Texas Democrats who fled state urge congress to pass federal voting rights legislation

Democrat lawmakers from Texas left the state on Monday to avoid attending a session devoted to passing conservative voting rights legislation, then held a press conference in D.C. pleading with federal congresspeople and the president to back them up by passing nationwide voting rights legislation.

The Texas legislature convened last week after Governor Greg Abbot requested a special session. The session was going to focus on conservative legislation regarding voting laws, in particular banning drive-thru voting and limiting mail-in voting. On Monday, at least 50 of the 67 Democratic representatives flew out of Texas to Washington D.C. with no planned return date.

The Texas Democrats released a statement on Monday saying, “Today, Texas House Democrats stand united in our decision to break quorum and refuse to let the Republican-led legislature force through dangerous legislation that would trample on Texans’ freedom to vote.” The Texas Democrats broke quorum in May before the end of the session for similar reasons.

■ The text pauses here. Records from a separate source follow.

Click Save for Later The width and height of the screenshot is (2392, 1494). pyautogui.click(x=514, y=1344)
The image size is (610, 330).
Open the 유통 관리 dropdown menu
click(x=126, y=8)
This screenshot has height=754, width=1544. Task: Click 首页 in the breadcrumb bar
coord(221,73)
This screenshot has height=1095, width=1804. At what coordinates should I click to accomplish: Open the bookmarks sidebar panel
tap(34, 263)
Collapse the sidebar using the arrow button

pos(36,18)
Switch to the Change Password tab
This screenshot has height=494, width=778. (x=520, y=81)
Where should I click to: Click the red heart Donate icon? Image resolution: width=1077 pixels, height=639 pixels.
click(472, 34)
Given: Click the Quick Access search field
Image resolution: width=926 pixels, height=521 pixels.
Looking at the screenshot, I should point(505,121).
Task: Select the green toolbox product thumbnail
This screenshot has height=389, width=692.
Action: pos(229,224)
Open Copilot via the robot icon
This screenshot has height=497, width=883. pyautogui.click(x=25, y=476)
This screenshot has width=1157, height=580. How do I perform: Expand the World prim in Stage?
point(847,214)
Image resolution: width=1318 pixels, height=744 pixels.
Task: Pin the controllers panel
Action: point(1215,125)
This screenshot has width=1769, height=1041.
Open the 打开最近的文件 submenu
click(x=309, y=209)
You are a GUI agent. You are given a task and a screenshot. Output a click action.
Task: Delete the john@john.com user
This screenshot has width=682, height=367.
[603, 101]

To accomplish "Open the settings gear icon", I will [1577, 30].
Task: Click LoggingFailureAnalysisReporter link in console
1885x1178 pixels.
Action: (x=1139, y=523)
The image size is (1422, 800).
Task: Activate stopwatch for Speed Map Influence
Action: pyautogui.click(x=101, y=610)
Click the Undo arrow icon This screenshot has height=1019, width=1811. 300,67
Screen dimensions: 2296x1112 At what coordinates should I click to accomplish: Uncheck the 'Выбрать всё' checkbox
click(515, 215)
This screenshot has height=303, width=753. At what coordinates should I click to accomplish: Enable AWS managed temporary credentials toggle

This time, the governor has threatened to arrest the lawmakers upon their return to Texas. On Monday he tweeted, “Texas Democrats’ decision to break a quorum of the #txlege inflicts harm on the Texans who elected them to serve. As they fly across the country on cushy private planes, they leave undone issues that can help their districts & our state. It’s time to get back to work.” The Texas legislature is unable to conduct business or pass legislation with this many members absent.

There are hopes that the absence will cause Rebublican lawmakers to reconsider. They are also hoping to garner national attention, which would give them leverage to toss the conservative legislation. The absent members requested that the clerk lock their voting machines until they return.